What you should do:
Provide again, from the entries below, every line from the one containing "Select 交易信息 in the navigation bar" through the one containing "Where should I", exactly as written, and no other line.

*** Opening of Available records ***

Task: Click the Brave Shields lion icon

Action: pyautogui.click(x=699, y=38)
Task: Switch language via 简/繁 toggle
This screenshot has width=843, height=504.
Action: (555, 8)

*** Close of Available records ***
*** Opening of Available records ***

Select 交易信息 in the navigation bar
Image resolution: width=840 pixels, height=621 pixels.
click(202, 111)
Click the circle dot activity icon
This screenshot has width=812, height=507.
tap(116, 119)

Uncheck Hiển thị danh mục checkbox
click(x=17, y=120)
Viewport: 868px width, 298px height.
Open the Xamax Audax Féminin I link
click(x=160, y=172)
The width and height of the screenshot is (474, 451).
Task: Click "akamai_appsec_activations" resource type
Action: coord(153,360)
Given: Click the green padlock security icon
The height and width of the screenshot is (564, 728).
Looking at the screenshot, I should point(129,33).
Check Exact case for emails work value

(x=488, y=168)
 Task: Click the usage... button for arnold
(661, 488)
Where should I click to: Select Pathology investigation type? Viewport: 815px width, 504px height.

*** Close of Available records ***
*** Opening of Available records ***

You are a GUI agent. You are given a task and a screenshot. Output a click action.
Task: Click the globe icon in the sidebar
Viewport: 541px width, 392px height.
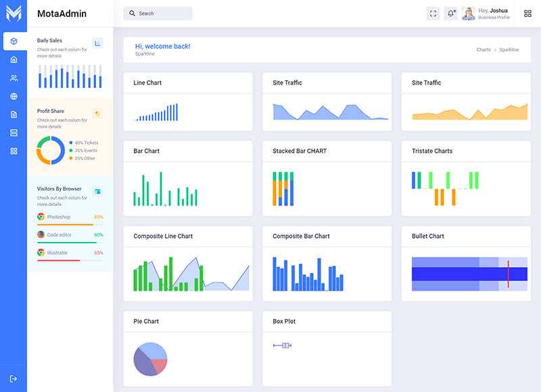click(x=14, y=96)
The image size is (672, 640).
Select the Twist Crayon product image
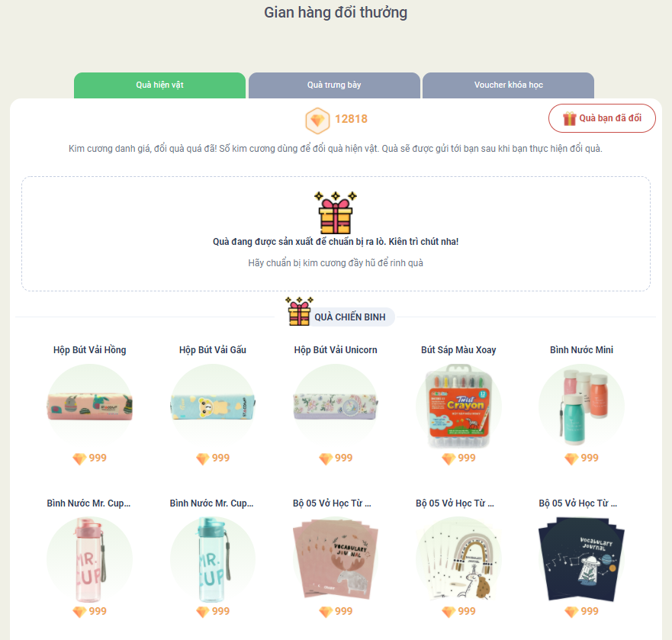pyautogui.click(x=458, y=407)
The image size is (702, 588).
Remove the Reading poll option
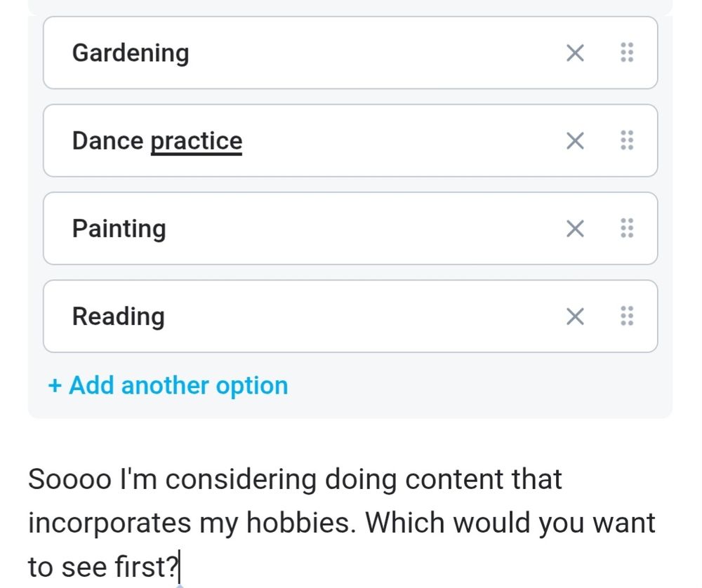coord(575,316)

*** Close of Available records ***

Response area:
Select 交易信息 in the navigation bar
Image resolution: width=840 pixels, height=621 pixels.
click(202, 111)
Click the circle dot activity icon
This screenshot has width=812, height=507.
tap(116, 119)

Uncheck Hiển thị danh mục checkbox
click(x=17, y=120)
Viewport: 868px width, 298px height.
Open the Xamax Audax Féminin I link
click(x=160, y=172)
The width and height of the screenshot is (474, 451).
Task: Click "akamai_appsec_activations" resource type
Action: coord(153,360)
Given: Click the green padlock security icon
The height and width of the screenshot is (564, 728).
Looking at the screenshot, I should point(129,33).
Check Exact case for emails work value

(x=488, y=168)
 Task: Click the usage... button for arnold
(661, 488)
Where should I click to: Select Pathology investigation type? Viewport: 815px width, 504px height.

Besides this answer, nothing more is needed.